[Element lookup records]
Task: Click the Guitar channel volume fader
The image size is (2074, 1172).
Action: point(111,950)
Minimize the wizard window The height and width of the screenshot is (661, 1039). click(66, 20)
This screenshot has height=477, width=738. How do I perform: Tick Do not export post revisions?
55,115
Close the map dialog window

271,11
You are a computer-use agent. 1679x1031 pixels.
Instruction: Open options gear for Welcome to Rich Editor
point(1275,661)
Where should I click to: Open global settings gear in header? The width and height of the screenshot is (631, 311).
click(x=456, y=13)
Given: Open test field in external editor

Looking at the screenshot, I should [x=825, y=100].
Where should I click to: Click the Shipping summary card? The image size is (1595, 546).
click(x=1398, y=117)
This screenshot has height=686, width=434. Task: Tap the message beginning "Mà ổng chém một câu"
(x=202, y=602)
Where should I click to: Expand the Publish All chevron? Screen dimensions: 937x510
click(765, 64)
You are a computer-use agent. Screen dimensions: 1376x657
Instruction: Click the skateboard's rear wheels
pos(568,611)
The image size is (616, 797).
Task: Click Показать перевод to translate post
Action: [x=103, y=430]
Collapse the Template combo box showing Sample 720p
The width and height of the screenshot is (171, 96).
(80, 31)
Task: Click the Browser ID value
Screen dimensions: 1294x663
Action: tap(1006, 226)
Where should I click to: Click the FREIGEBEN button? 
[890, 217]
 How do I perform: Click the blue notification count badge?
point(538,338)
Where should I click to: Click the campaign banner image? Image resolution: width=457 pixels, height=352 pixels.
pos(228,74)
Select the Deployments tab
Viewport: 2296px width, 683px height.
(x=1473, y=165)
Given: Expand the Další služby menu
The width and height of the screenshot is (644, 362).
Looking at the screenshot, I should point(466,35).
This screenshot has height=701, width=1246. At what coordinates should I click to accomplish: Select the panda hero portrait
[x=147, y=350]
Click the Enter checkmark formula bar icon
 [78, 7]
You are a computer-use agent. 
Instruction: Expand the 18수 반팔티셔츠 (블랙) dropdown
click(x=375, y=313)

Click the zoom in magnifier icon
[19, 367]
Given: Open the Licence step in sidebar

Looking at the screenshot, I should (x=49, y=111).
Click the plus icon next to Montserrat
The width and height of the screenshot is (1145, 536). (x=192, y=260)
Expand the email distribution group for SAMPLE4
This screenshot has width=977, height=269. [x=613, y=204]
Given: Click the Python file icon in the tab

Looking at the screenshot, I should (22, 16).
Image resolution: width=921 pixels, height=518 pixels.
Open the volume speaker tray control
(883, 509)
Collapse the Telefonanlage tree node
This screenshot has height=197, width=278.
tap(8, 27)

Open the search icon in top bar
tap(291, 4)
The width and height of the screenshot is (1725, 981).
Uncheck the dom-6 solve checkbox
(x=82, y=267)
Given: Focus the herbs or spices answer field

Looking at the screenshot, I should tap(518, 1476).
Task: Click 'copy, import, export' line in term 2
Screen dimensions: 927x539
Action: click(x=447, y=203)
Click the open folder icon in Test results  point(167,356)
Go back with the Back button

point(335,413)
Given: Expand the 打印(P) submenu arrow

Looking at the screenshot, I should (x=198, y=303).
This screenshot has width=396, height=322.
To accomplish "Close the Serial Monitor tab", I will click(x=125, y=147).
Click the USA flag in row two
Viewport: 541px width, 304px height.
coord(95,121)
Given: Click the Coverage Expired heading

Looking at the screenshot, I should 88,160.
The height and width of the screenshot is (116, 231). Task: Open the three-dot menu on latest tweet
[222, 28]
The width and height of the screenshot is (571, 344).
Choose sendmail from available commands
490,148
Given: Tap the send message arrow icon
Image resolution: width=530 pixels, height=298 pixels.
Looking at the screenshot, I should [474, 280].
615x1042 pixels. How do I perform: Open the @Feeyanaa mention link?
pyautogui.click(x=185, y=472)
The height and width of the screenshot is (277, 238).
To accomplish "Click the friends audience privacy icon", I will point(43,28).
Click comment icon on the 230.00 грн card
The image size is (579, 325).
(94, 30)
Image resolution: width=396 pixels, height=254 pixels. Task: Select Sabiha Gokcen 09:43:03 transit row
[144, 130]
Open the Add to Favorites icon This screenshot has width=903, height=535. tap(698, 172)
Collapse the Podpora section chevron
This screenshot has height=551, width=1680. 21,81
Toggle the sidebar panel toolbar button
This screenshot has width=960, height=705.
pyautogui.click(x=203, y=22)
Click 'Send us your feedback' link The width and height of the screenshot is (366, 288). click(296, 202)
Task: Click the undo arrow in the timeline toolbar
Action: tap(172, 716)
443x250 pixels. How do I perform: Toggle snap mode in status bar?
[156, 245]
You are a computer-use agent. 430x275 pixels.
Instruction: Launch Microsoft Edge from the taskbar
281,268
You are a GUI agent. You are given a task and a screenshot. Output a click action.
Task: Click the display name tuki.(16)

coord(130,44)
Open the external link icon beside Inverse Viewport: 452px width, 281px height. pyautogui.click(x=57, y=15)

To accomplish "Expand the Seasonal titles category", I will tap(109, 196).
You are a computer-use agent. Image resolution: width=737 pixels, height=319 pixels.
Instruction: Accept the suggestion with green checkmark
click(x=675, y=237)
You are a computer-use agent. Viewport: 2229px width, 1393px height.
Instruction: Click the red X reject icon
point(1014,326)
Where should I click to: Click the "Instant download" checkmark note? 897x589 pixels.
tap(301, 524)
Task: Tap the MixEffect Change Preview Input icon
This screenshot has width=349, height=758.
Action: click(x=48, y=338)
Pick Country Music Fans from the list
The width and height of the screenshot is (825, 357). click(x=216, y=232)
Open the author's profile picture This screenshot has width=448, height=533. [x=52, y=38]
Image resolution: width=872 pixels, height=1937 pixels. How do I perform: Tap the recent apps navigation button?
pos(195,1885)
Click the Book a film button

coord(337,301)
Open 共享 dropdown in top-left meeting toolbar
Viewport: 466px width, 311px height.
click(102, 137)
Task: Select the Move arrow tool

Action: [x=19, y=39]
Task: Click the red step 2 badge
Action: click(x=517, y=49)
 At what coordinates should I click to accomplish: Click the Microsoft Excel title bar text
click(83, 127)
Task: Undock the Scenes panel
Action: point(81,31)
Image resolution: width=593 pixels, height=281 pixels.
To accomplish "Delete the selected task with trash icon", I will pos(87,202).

→ What is being asked
Collect every line of the records above that contains the word "Viewport".

→ Solution to the problem
Viewport: 2296px width, 683px height.
Viewport: 541px width, 304px height.
Open the external link icon beside Inverse Viewport: 452px width, 281px height. pyautogui.click(x=57, y=15)
You are a computer-use agent. Viewport: 2229px width, 1393px height.
Viewport: 466px width, 311px height.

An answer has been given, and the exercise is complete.